• [EXCERPTED DATA]:
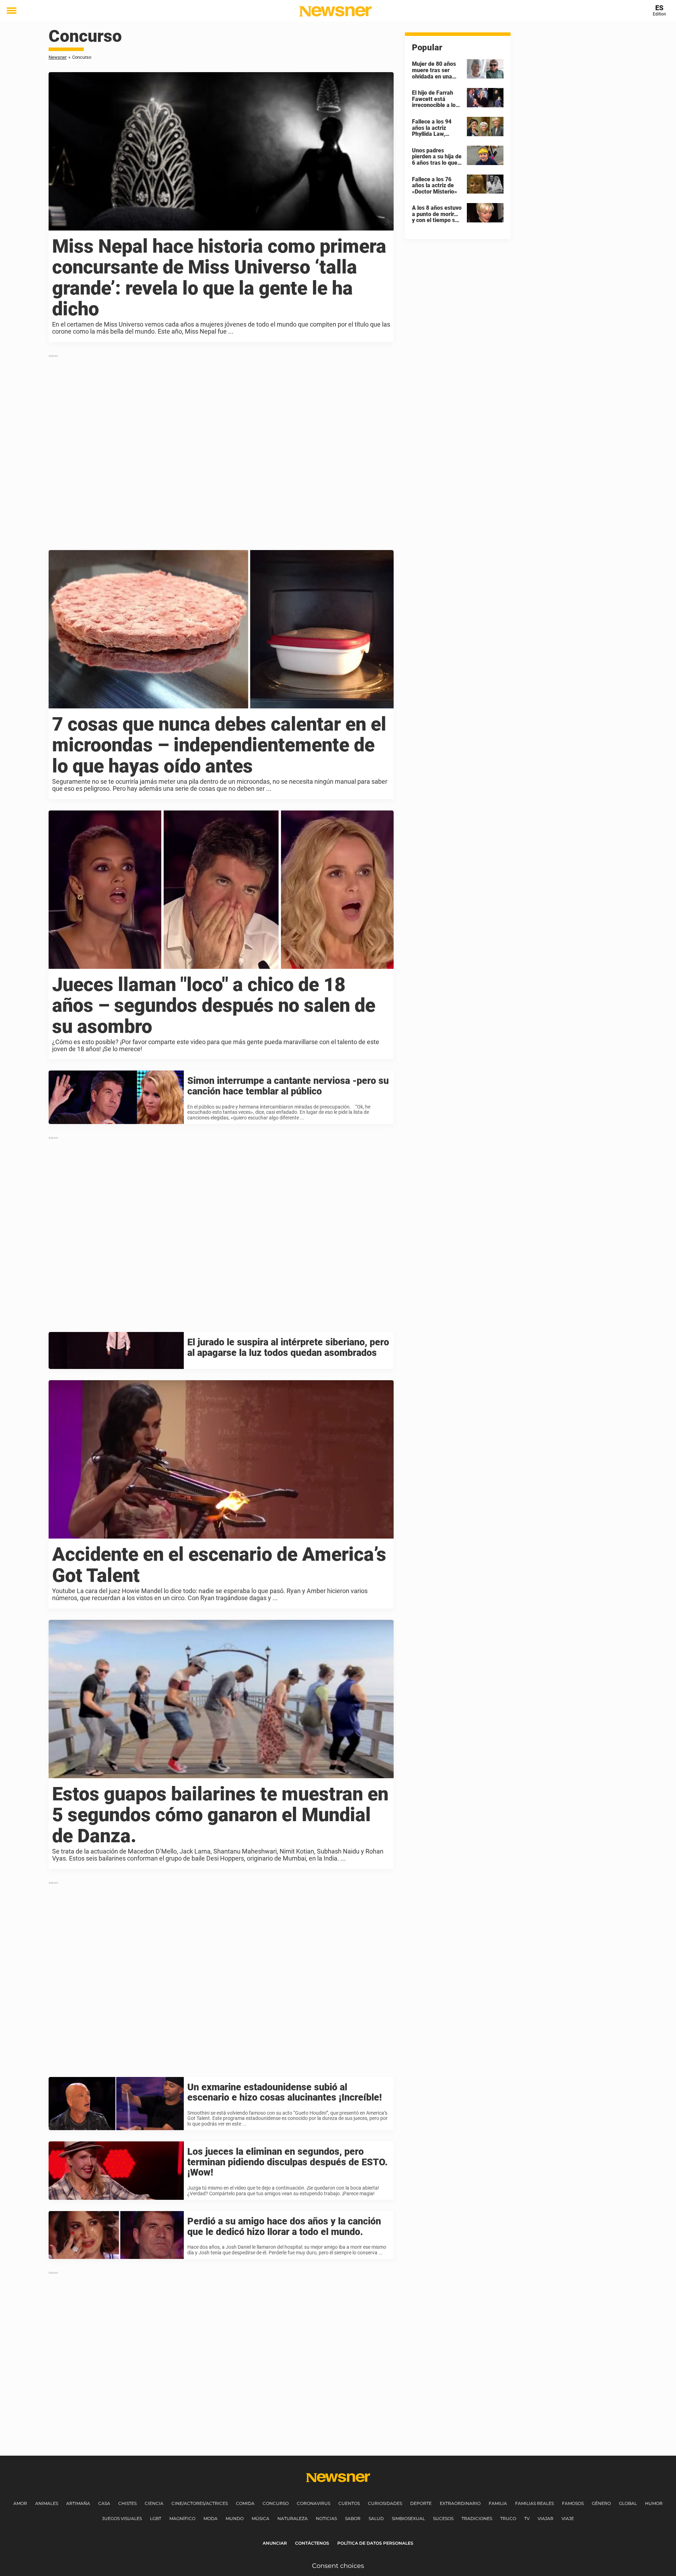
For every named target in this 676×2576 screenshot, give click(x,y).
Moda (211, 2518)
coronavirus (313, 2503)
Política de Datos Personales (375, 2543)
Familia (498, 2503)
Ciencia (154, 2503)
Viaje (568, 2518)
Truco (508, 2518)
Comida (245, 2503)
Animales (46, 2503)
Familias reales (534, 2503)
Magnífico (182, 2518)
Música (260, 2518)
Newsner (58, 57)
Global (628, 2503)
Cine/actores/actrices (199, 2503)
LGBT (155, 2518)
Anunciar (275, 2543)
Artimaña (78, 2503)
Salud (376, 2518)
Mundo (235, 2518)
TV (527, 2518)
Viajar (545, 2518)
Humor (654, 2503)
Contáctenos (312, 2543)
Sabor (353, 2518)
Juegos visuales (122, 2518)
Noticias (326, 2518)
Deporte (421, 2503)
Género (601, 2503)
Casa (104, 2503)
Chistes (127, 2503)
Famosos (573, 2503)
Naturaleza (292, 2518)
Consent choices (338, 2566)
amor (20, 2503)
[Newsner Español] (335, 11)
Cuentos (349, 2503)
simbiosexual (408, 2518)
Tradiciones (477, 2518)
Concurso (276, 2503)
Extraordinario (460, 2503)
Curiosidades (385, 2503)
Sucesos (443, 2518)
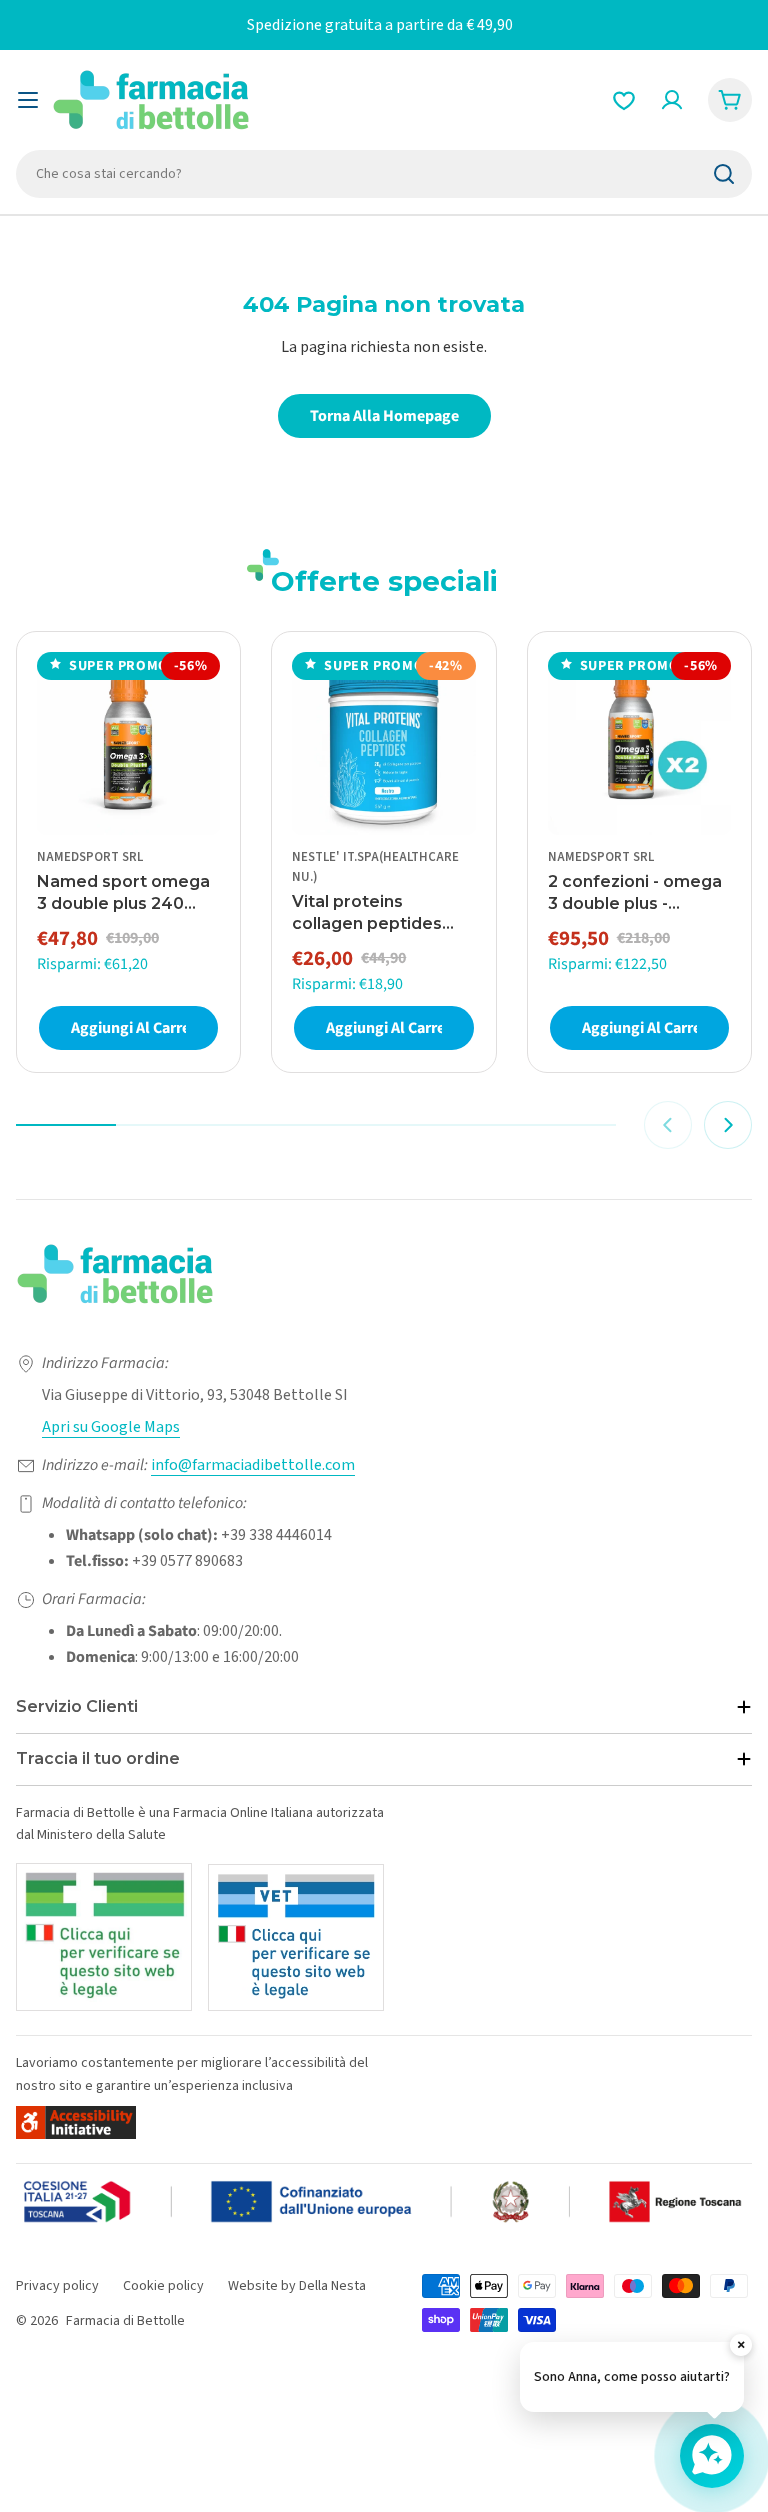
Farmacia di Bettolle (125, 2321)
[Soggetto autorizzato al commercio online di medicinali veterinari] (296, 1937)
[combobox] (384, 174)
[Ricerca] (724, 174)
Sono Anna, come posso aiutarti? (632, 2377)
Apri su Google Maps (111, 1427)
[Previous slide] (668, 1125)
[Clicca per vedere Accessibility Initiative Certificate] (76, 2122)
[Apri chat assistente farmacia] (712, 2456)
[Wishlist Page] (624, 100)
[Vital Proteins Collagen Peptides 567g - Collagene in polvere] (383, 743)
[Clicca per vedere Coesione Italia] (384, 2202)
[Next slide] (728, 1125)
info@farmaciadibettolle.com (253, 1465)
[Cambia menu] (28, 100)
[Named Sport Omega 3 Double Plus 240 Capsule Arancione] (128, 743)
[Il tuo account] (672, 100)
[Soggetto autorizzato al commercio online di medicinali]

• [WORK REQUIRED]: Pictures in the records must not appear in the copy; transcribe everything else precisely.

• [FINISHED TASK]:
For every named target in this 676×2576 screenshot, give click(x,y).
Moda (211, 2518)
coronavirus (313, 2503)
Política de Datos Personales (375, 2543)
Familia (498, 2503)
Ciencia (154, 2503)
Viaje (568, 2518)
Truco (508, 2518)
Comida (245, 2503)
Animales (46, 2503)
Familias reales (534, 2503)
Magnífico (182, 2518)
Música (260, 2518)
Newsner (58, 57)
Global (628, 2503)
Cine/actores/actrices (199, 2503)
LGBT (155, 2518)
Anunciar (275, 2543)
Artimaña (78, 2503)
Salud (376, 2518)
Mundo (235, 2518)
TV (527, 2518)
Viajar (545, 2518)
Humor (654, 2503)
Contáctenos (312, 2543)
Sabor (353, 2518)
Juegos visuales (122, 2518)
Noticias (326, 2518)
Deporte (421, 2503)
Género (601, 2503)
Casa (104, 2503)
Chistes (127, 2503)
Famosos (573, 2503)
Naturaleza (292, 2518)
Consent choices (338, 2566)
amor (20, 2503)
[Newsner Español] (335, 11)
Cuentos (349, 2503)
simbiosexual (408, 2518)
Tradiciones (477, 2518)
Concurso (276, 2503)
Extraordinario (460, 2503)
Curiosidades (385, 2503)
Sucesos (443, 2518)
Farmacia di Bettolle (125, 2321)
[Soggetto autorizzato al commercio online di medicinali veterinari] (296, 1937)
[combobox] (384, 174)
[Ricerca] (724, 174)
Sono Anna, come posso aiutarti? (632, 2377)
Apri su Google Maps (111, 1427)
[Previous slide] (668, 1125)
[Clicca per vedere Accessibility Initiative Certificate] (76, 2122)
[Apri chat assistente farmacia] (712, 2456)
[Wishlist Page] (624, 100)
[Vital Proteins Collagen Peptides 567g - Collagene in polvere] (383, 743)
[Clicca per vedere Coesione Italia] (384, 2202)
[Next slide] (728, 1125)
info@farmaciadibettolle.com (253, 1465)
[Cambia menu] (28, 100)
[Named Sport Omega 3 Double Plus 240 Capsule Arancione] (128, 743)
[Il tuo account] (672, 100)
[Soggetto autorizzato al commercio online di medicinali]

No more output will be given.